Thursday, May 27, 2010

A Poem, A Plaque


A few weeks ago, Dundalk Town Council's Arts Office invited me to come over and launch the poem they commissioned me to write, celebrating 15 years of the Arts Office existing in Dundalk, at their annual music bursary awards. They had the poem cast in bronze, which is wonderful although a tad daunting, because it's permanent - so I just hope I got it right.

The poem grew from a recording I was invited to be part of back in August 2009. Dundalk Arts Office was leaving its then premises and moving back into the Town Hall, in the Basement Gallery. Many prominent figures in Dundalk's arts life were asked to come and talk to Harry Lee, of Dundalk FM about how the arts had developed over the past fifteen years.

There were musicians, artists, writers and people involved in drama who spoke of the importance of the arts office and how it enabled people to become more involved in the artistic development of different areas in Dundalk. I enjoyed being a part of that programme, as well as listening to all the figures talking about their experiences. Whether politicians or people on the ground, each person's perspective was interesting and I tried to encapsulate that into the poem.

I know it has especial resonance for those in Dundalk, but perhaps it may not make sense to those outside the town - but that's okay.

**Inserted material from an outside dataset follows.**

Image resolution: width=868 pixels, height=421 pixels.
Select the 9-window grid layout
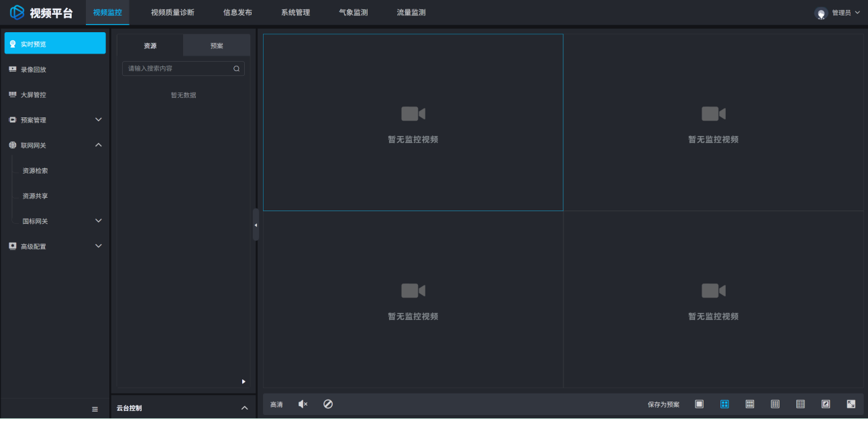(750, 404)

That's the thing about a commission - you can't please (fool) all the people, all of the time.

Feel free to click on the picture - you should be able to read the poem :)

Monday, May 24, 2010

Being Silent is Good for you


Photo credit: The Sunday Tribune - the name of the photographer isn't given, alas.

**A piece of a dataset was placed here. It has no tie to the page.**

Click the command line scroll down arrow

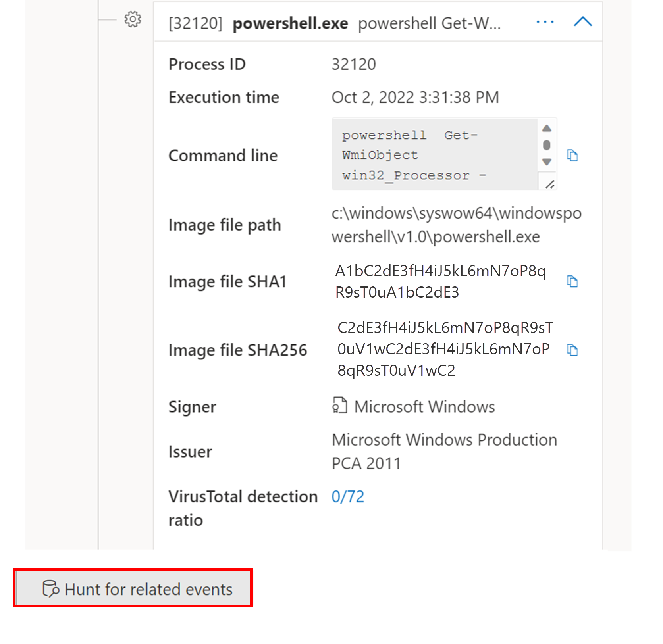(547, 162)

On Saturday I took part in 'Chris Doris: 10 Poets Observe in Silence,' in the Hugh Lane Gallery in Dublin. There was a piece about it in the Sunday Tribune yesterday and a photo of us all in the round. This is the most challenging, and yet most rewarding, piece of art I have contributed to in a long time.

What we were asked to do was simply to remain in the present, be silent and observe across the day, for just under six hours. We took breaks every hour and had a lunch break. And so the hours passed, with each of us trying to remain in the now, not wander off in our own thoughts, but let the day pass. And it did pass, serenely, quietly - the Hugh Lane has the sort of acoustics you get in a church or cathedral, which I thought lent a sort of 'holy' quality to the day.

You can call me barmy, if you wish, but I got a lot from it. Maybe you had to be there :)

Monday, May 17, 2010

Drivin' in a straight line...

Picture thanks to Ireland Genealogy Projects and Roots Web Ancestry

... in a poem is not as easy as it looks on TFE's 'oul bus. I think it might be one of them 'oul-fashioned wans dat dey used ta droive in da 70s & 80s (okay, meybe da 60s) in Dublin - see above.

I gave you all this line: 'I got down on my knees and smelled the brand new linoleum,' from a story by Edna O'Brien (another class act) in her short story collection The Pagan Place.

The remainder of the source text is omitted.